新潟知事の出馬撤回 東電柏崎刈羽再稼働に追い風か 東電再建に節目 (2/2ページ)

2016.8.30 21:00

知事選への4選出馬を取りやめ、報道陣の取材に応じる泉田裕彦知事=30日午後、新潟県庁
知事選への4選出馬を取りやめ、報道陣の取材に応じる泉田裕彦知事=30日午後、新潟県庁【拡大】

 東電HDは28年3月期、3年連続の最終黒字を達成したが、原発を代替する火力発電の燃料費が原油安で減少した影響が大きい。4月の電力小売り全面自由化で東京ガスなど異業種に一部の顧客を奪われ、経営環境はむしろ悪化している。

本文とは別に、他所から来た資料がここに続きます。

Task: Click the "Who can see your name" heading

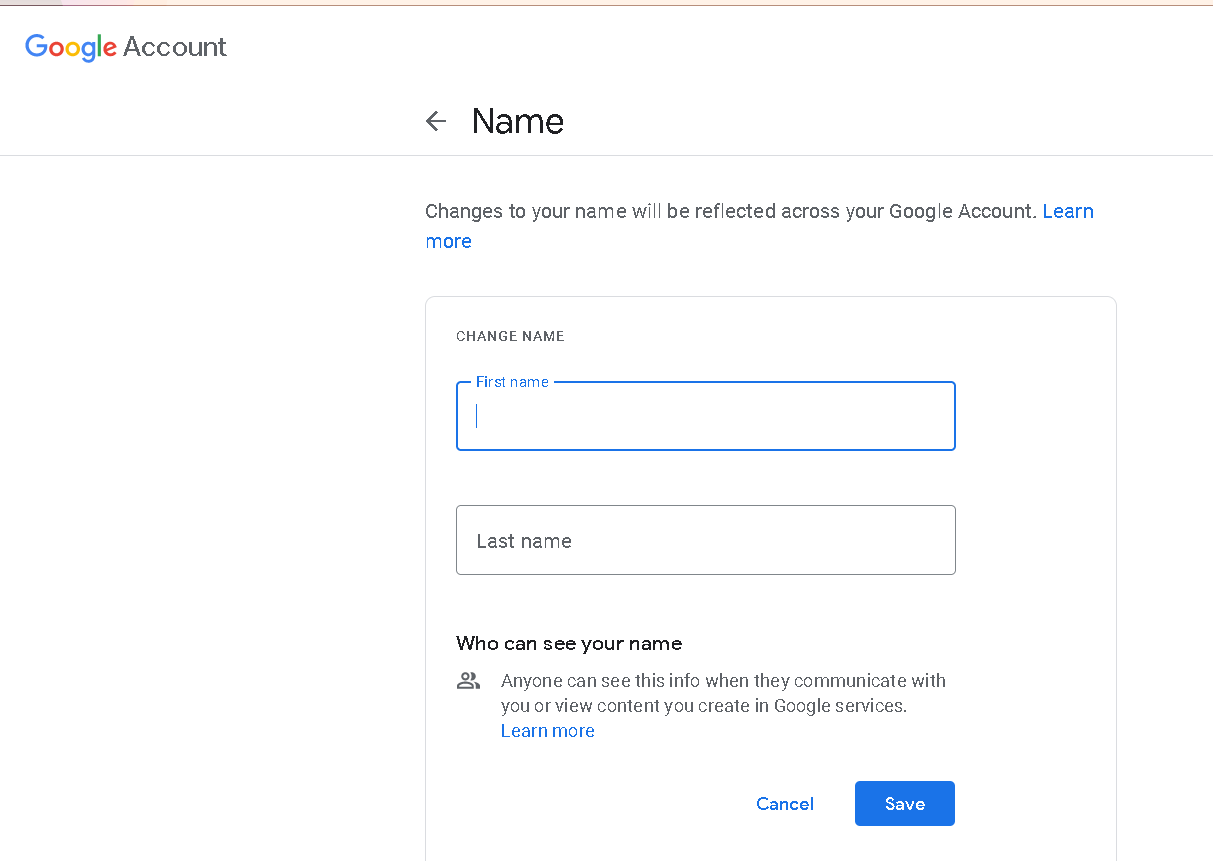Action: coord(569,643)
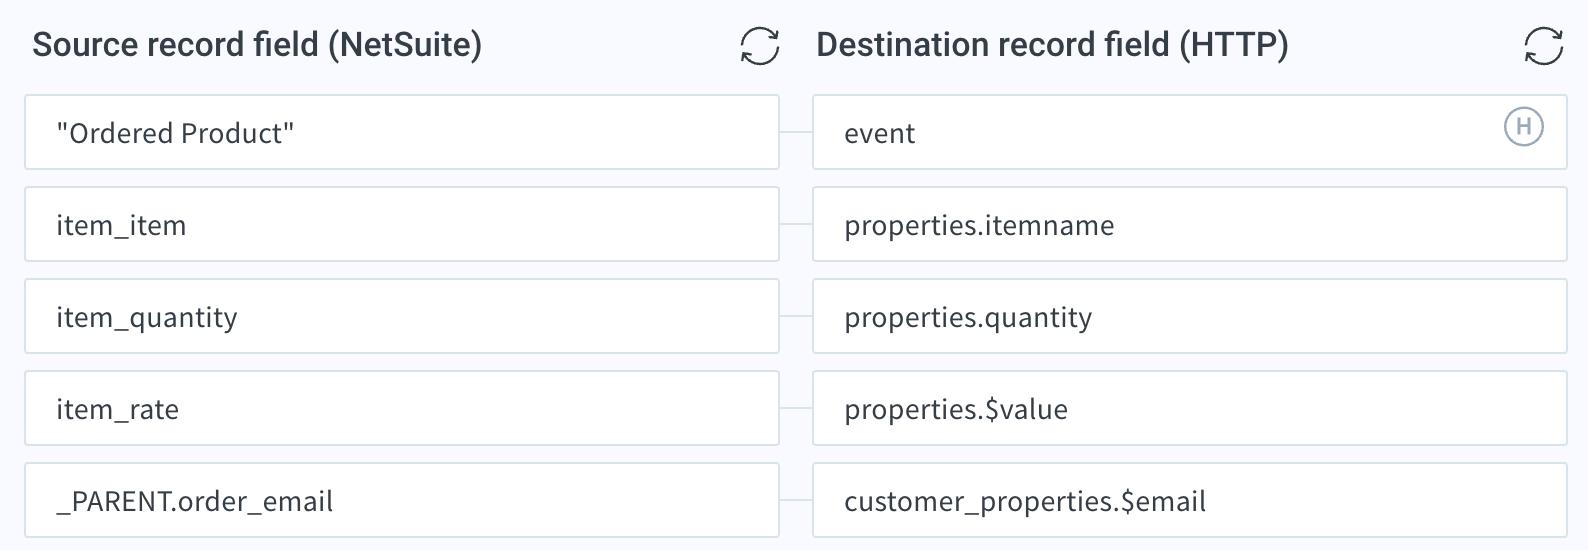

 柏崎刈羽原発の再稼働は1基で年間1千億円前後の収支改善効果を持ち、東電HDの脱国有化には欠かせない。原発を「重要なベースロード電源」と位置づける政府にも懸案だった。

 震災後に再稼働できたのは、九州電力川内原発(鹿児島県)などすべて加圧水型だ。福島第1原発と同じ沸騰水型はフィルター付きベントなど事故対策設備の設置が義務付けられ、審査に時間がかかっている。沸騰水型は主に東日本、加圧水型は西日本にあり、再稼働が西に偏る原因だった。

 柏崎刈羽6、7号機が動かせれば沸騰水型で第1号になる。政府内では、「再稼働が全国に広がる転機になれば」(経産省関係者)と期待が強まっている。